## Start SOURCE PASSAGE

Not Every Friendship Deserves Forever
Deep Brew | When growth pulls you in different directions, some relationships won’t keep up.
There was a time when I believed some friendships could last forever. The kind of bond that begins in childhood, weathers every storm, and becomes a permanent fixture in your life. You know… like in the 1995 classic Now and Then. But recently, I found myself sitting across from a friend who once felt like my closest confidante—someone who had stood beside me through the milestones that shaped who I am.
And now? Well… now, it felt like I was sitting across from someone who only knew the outline of my life, as if the years between us had turned into polite bullet points rather than shared understanding.
This wasn’t just a fleeting moment of disappointment. It was a reckoning.
As we sipped our drinks, the conversation drifted—her new car, her child’s extracurriculars, and a few surface-level complaints about work. Meanwhile, I sat there with something far heavier bubbling inside: I’m queer. Surprise! At 38, a married woman with two kids and a husband who is, without question, the most cisgender, heterosexual man I’ve ever met, this realization isn’t exactly a Pinterest-worthy coming-out story. Let me tell you, it’s complicated arriving at queerness when your day starts with a school drop-off and ends with debating whether to watch Bluey or a rerun of Cheers.

## End SOURCE PASSAGE

# [STATED EXERCISE 1]
Answer these questions about the friendship essay:
(a) Which 1995 film does it mention?
(b) What subjects did the friend's conversation drift to over drinks?
(c) How old is the writer at the time of the realization described?

## Start RECORDED DATA

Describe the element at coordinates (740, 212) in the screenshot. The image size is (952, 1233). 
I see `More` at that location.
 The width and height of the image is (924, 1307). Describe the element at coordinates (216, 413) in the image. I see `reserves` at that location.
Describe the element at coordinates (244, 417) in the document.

## End RECORDED DATA
## Start RECORDED DATA

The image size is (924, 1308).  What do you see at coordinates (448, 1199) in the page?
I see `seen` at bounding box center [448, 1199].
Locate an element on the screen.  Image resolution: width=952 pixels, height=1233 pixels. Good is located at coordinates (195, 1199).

## End RECORDED DATA

# [STATED EXERCISE 2]
Format the lines of the records as a numbered list, beginning with the line that contains "Describe the element at coordinates (740, 212)" and continuing through the line that contains "Describe the element at coordinates (244, 417)". Leave out any blank lines.

# [CORRECT RESPONSE 1]
(a) Now and Then
(b) Her new car, her child's extracurriculars, and a few surface-level complaints about work
(c) 38

# [CORRECT RESPONSE 2]
1. Describe the element at coordinates (740, 212) in the screenshot. The image size is (952, 1233). 
2. I see `More` at that location.
3.  The width and height of the image is (924, 1307). Describe the element at coordinates (216, 413) in the image. I see `reserves` at that location.
4. Describe the element at coordinates (244, 417) in the document.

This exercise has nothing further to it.